Early in the morning of 11 August forward detachments of the operational groups, under the cover of an artillery preparation and in concert with the Zey-Bureisk Brigade of the Amur River Flotilla, landed at Heiho, Sakhalin, Aihun and Holomoching and established footholds allowing the main forces to cross. Due to a lack of crossing equipment it took until 16 August to transport all units across the river. By the 13th sufficient forces were available to develop the offensive. The 396th and its operational group pushed the Japanese 135th Independent Mixed Brigade towards the main Aihun fortified region, and surrounded it there in bitter fighting on 14 and 15 August. At the same time it sent out a forward detachment formed around the 258th Tanks to pursue Japanese forces retreating along the Nencheng road.

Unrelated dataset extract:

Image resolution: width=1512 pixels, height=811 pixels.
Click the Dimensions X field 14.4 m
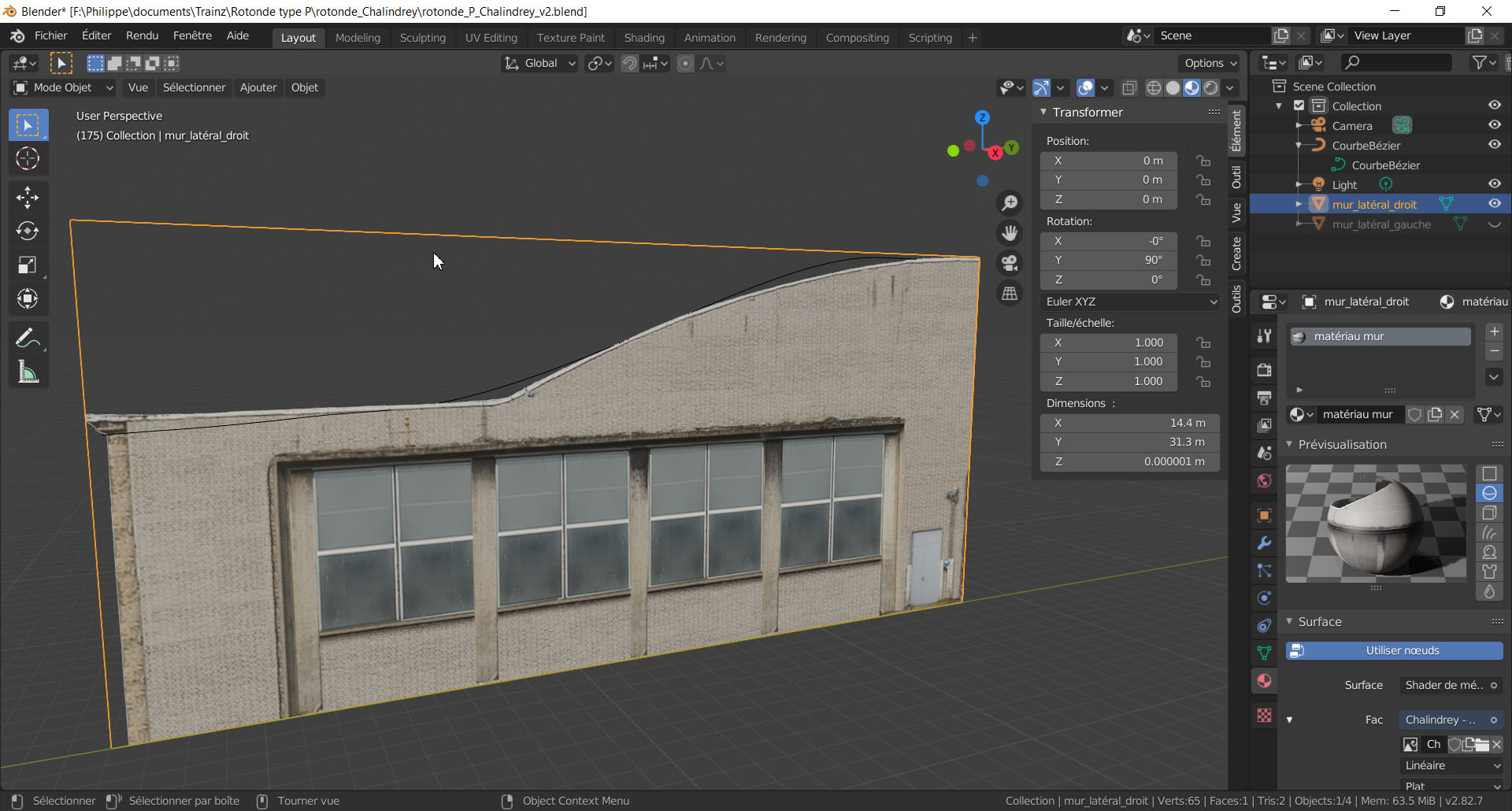tap(1129, 423)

On the 16th the task of reducing the fortifications was handed to the heavy artillery, supported by the 101st Fortified Region and the 614th Rifle Regiment, while the balance of the division joined the southward advance. The Aihun position continued resistance until 20 August when its remaining 4,520 men surrendered. The advance was slowed by bad roads and worse weather, but on the same day Nencheng was secured and after the formal Japanese surrender the march became administrative, continuing on towards Qiqihar and Harbin.

On 14 September all three rifle regiments of the division were awarded the Order of the Red Star for their efforts in the offensive. The division was disbanded at the same time its superior command, the 2nd Red Banner Army, was disbanded in November - December 1945.